Diplomacy, as it turns out, is a game for civilised men. And when one side fires rockets while the other signs protocols, the outcome is as predictable as the collapse of a house of cards in a gale. So it is with the Iran-US deal, which has now spectacularly unravelled in Geneva, not because of a failure of will or a miscalculation of interests, but because the mullahs in Tehran and their proxies in Beirut have apparently decided that the language of coercion speaks louder than the ink of parchment.
Let us be clear: this was never a serious negotiation. From the moment the Iranian delegation arrived in the Swiss city, flanked by lawyers, spin doctors, and a parade of platitudes about ‘mutual respect’, it was evident that the entire exercise was a charade. The West, ever the dupe of its own liberal fantasies, believed that economic carrots and the promise of lifted sanctions could transform a theocratic regime into a responsible stakeholder. But history teaches us otherwise. Empires do not reform; they decay or they strike. And the Islamic Republic, true to form, chose the latter, using its Lebanese proxy to destabilise a fragile ceasefire even as diplomats fiddled with clauses and annexes.
The irony is exquisite.

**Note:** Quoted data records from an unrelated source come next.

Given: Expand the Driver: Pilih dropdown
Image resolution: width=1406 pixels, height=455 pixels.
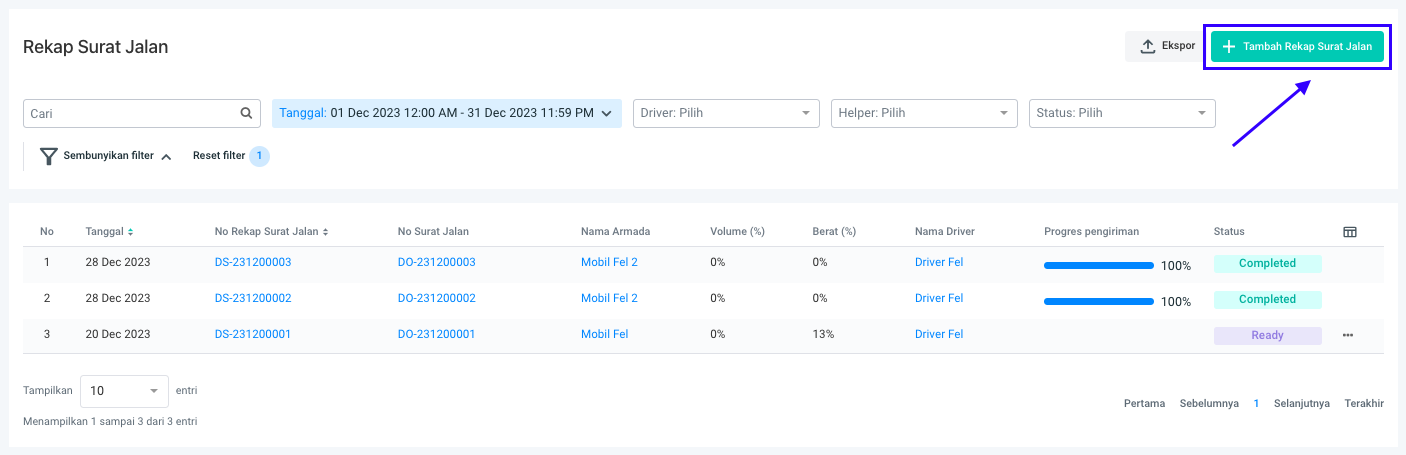Looking at the screenshot, I should (x=725, y=113).
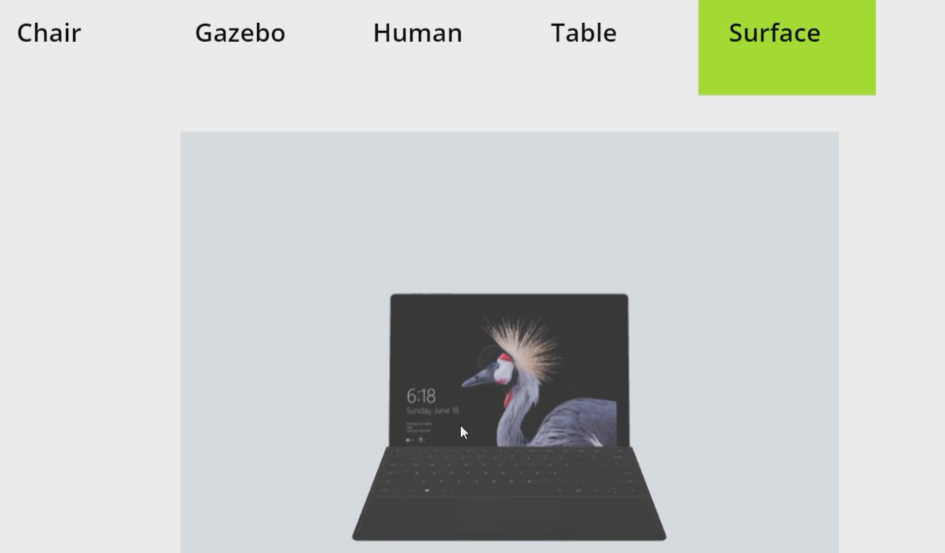
Task: Click the small notification text on lock screen
Action: [x=418, y=428]
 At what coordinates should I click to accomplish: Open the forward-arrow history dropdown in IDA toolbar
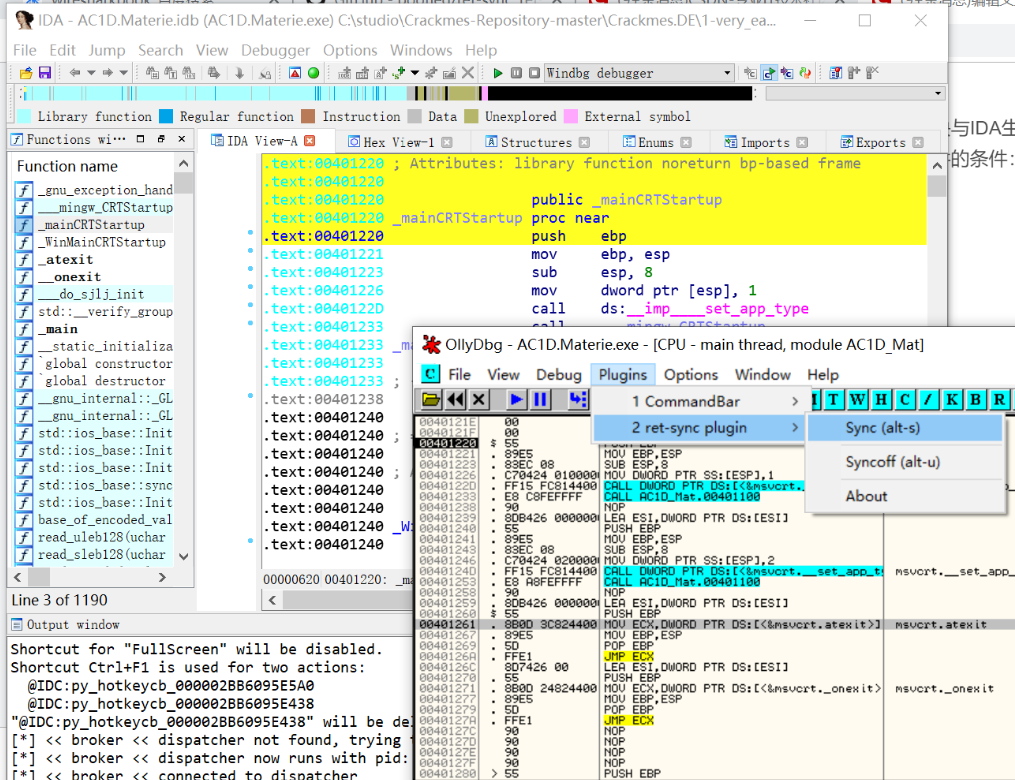[121, 72]
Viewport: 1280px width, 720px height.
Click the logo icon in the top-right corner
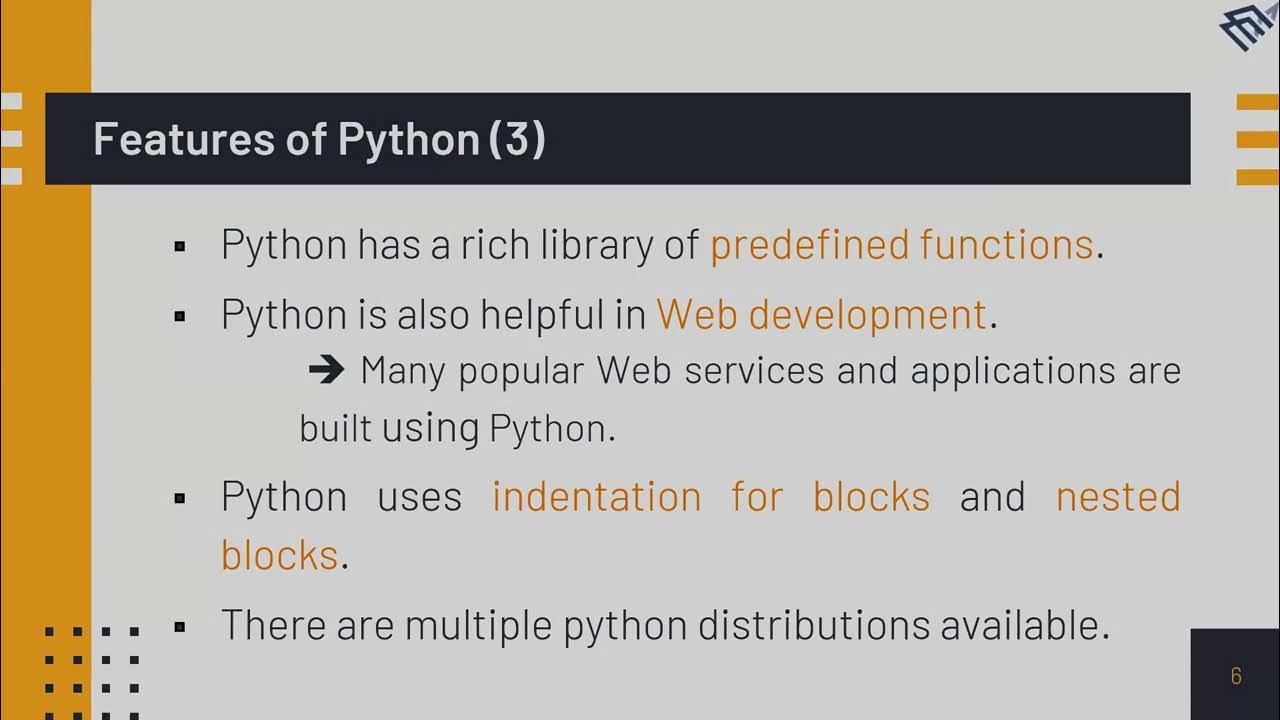pos(1250,27)
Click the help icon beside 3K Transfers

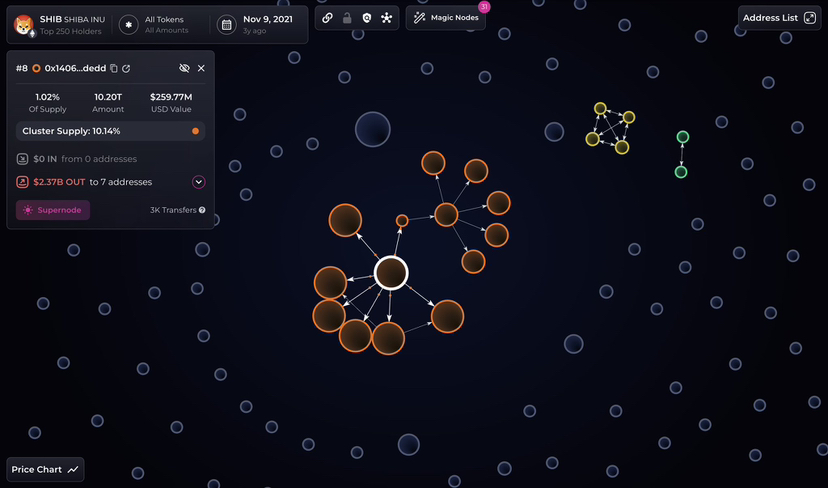(202, 210)
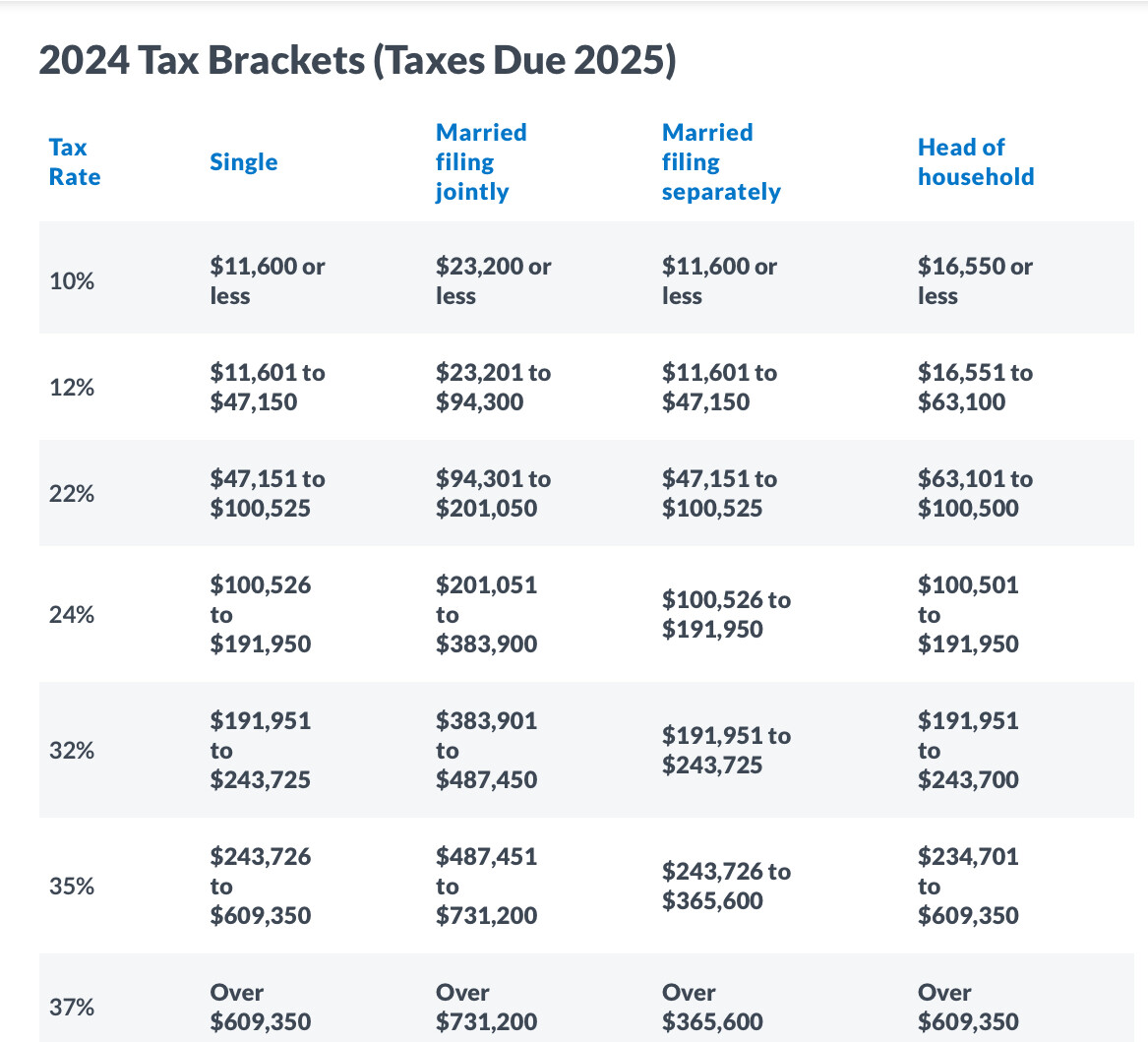Click "$100,526 to $191,950" under Married filing separately
This screenshot has width=1148, height=1042.
[725, 615]
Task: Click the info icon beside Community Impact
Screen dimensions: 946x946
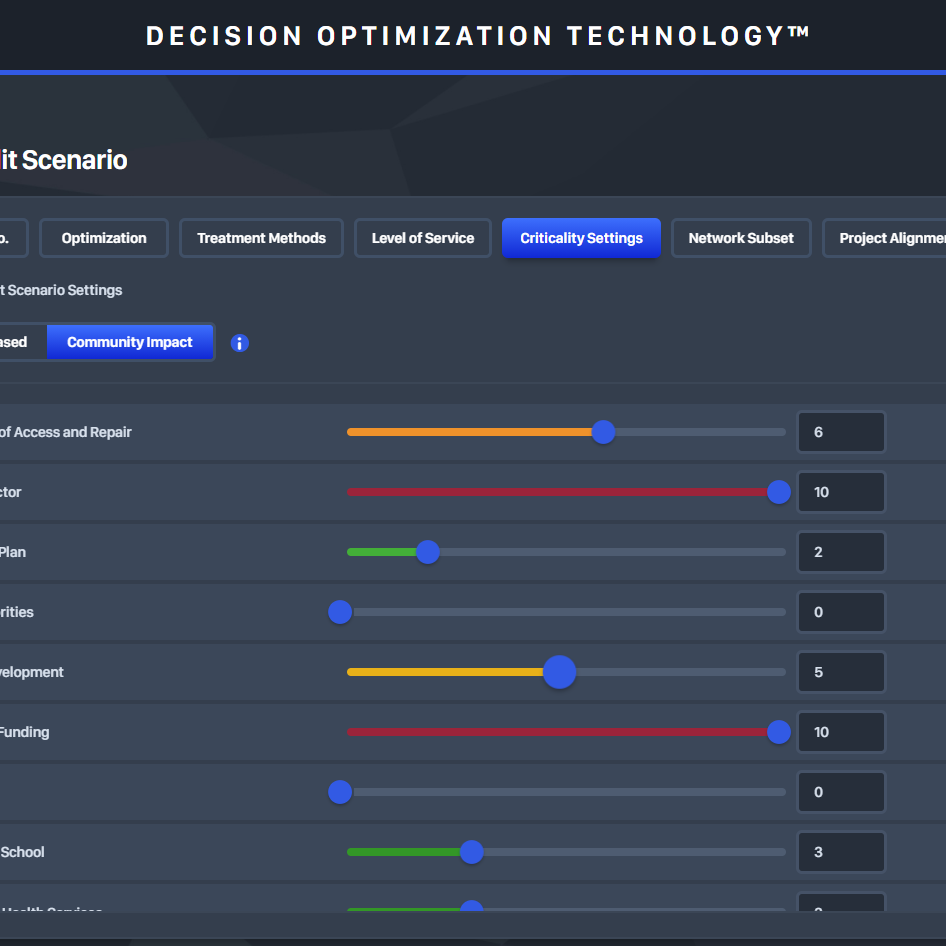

The deal was meant to defuse tensions, to create a ‘new era’ of engagement. Instead, it has done precisely the opposite. Hezbollah’s missile strikes—launched with impunity from southern Lebanon—were not a response to Israeli aggression or a violation of the so-called ceasefire. They were a signal, a message to the world that the axis of resistance remains alive and kicking, and that no piece of paper from Geneva will constrain its ambitions. The Lebanese ceasefire, already a cobweb of goodwill and exhaustion, has been shredded. And with it, the credibility of American diplomacy.
One must ask: why do we persist in this naive belief that treaties can tame fanaticism? The answer lies in the intellectual decadence of our age. We have convinced ourselves that all conflicts are misunderstandings, that all actors are rational, that the language of interests can bridge the chasm of ideology. But Hezbollah does not want a deal. It wants victory. Iran does not want parity. It wants hegemony. And the West, in its infinite folly, keeps offering them the tools of legitimacy.
What we are witnessing is not a diplomatic failure but a cultural one. The collapse of the Geneva accords is a mirror held up to our own civilisational fatigue. We have forgotten how to deter, how to project strength, how to speak the only language that theocrats and militias understand. Instead, we talk of ‘confidence-building measures’ and ‘roadmaps to peace’. It is the language of a declining empire, the chatter of a Rome that no longer believes in its own eagles.
Consider the parallels with the late Victorian era, when Britain’s famed diplomacy—so effective against European powers—foundered on the rocks of Afghan tribalism and Boer resilience. The same pattern repeats: the civilised man assumes his adversary shares his values, only to be rudely awakened by a bullet or a bomb. The Geneva deal was a velvet glove over an iron fist that never existed. Now the fist has been exposed as limp, and the velvet has been torn away by the roar of rocket fire.
So let this be a lesson: no amount of diplomatic finesse can substitute for strategic clarity. The path forward is not more talks, but a reckoning. Either the West relearns the art of deterrence, or it resigns itself to a world where treaties are merely the prelude to the next explosion. The choice, as always, is ours—but the window for making it is closing, one rocket at a time.